==== Данный отрывок ====
Во многом напоминает Геснера его полусовременник Улисс Альдрованди (U. Aldrovandi, 1522–1605). Свою долгую жизнь он отдал науке: собирал зоологические и ботанические коллекции, устроил в родном городе Болонье ботанический сад (им потом заведывал знаменитый ботаник Цезальпин), написал множество трудов и, отказывая себе чуть ли не во всем, тратил свои средства на эти работы. Он совсем не интересовался ни «большой политикой», ни даже общественной жизнью своего города, — для него существовала только наука. Натуралист всегда вызывал подозрения у церкви: очень уж часто эти люди оказывались «еретиками». И вот, мертво-холодные глаза инквизиции уставились на ученого, в зрачках вспыхнул огонек — предвозвестник огня костра. Ударами молотка, забивающего гвозди в крышку гроба, прозвучала формула обвинения в еретичестве… Только заступничество папы спасло невинного от костра, в лучшем случае — от медленной смерти в монастырской тюрьме. Меценатство, сильно развитое тогда в Италии, спасло жизнь, оно же помогло Альдрованди издать часть своих трудов. Они изданы роскошно по сравнению с трудами Геснера (швейцарцы были всегда скупы и расчетливы), даже с цветными рисунками.
==== Записанные данные ====
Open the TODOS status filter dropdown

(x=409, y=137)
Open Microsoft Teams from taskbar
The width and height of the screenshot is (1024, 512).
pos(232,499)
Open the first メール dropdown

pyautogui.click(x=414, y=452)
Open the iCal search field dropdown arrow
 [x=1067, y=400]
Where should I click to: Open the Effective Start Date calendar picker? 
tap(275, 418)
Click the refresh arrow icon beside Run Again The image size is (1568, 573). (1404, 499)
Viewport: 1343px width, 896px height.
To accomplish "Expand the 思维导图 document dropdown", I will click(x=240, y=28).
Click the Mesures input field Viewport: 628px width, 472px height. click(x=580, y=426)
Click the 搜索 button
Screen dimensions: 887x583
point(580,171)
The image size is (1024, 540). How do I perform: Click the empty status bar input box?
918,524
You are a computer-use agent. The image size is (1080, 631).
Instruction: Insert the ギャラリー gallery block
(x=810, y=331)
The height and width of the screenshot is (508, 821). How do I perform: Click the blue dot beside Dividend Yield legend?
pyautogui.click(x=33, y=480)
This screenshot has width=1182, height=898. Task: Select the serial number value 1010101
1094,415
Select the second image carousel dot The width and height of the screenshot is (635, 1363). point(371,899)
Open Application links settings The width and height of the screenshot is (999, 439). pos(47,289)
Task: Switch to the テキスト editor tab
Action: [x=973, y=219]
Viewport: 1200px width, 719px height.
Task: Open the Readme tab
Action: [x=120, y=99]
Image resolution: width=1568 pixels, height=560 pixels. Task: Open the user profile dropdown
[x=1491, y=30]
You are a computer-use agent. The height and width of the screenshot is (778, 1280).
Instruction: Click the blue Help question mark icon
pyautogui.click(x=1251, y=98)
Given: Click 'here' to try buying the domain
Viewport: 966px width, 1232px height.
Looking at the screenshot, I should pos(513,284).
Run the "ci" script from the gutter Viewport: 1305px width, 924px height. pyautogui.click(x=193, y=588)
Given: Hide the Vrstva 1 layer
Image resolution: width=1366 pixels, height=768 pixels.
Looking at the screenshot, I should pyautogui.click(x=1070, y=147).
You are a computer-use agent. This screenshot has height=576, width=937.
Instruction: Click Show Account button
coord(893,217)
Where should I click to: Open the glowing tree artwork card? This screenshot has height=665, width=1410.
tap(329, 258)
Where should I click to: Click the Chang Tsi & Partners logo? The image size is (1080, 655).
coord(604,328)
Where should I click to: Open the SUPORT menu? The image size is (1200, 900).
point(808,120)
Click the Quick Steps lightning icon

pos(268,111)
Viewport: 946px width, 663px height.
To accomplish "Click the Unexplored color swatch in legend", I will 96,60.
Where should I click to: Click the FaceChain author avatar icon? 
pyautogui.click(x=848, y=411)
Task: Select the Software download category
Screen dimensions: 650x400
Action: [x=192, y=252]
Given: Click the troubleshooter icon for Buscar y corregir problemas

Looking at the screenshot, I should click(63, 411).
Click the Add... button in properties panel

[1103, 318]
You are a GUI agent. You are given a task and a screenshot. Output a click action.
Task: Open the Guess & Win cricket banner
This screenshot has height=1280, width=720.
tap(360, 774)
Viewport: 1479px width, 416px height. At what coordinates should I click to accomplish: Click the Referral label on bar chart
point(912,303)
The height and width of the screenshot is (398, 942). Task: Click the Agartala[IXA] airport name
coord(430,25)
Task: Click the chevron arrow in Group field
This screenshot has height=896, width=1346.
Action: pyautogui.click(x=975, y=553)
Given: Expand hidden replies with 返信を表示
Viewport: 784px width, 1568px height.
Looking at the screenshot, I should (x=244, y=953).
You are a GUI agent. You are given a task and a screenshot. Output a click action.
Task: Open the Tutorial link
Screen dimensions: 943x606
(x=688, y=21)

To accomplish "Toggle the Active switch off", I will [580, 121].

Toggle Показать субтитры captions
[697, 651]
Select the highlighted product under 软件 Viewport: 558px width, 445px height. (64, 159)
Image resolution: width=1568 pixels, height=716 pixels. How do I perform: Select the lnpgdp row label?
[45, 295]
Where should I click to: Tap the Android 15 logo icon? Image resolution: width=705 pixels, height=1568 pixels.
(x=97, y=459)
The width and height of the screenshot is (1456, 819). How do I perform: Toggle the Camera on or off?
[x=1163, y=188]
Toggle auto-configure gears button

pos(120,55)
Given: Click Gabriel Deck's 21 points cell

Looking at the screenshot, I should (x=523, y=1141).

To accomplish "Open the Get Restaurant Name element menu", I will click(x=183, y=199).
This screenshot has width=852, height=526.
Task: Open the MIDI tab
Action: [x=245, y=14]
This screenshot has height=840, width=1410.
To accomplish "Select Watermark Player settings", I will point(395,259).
====
Задание >>
Объясните по отрывку об Альдрованди, почему часть его трудов удалось издать и почему они изданы роскошнее трудов Геснера. Приведенные строки никак не связаны с отрывком.

Ваше решение >>
Издать часть трудов Альдрованди помогло меценатство, сильно развитое тогда в Италии. Роскошнее трудов Геснера они изданы потому, что швейцарцы были всегда скупы и расчетливы.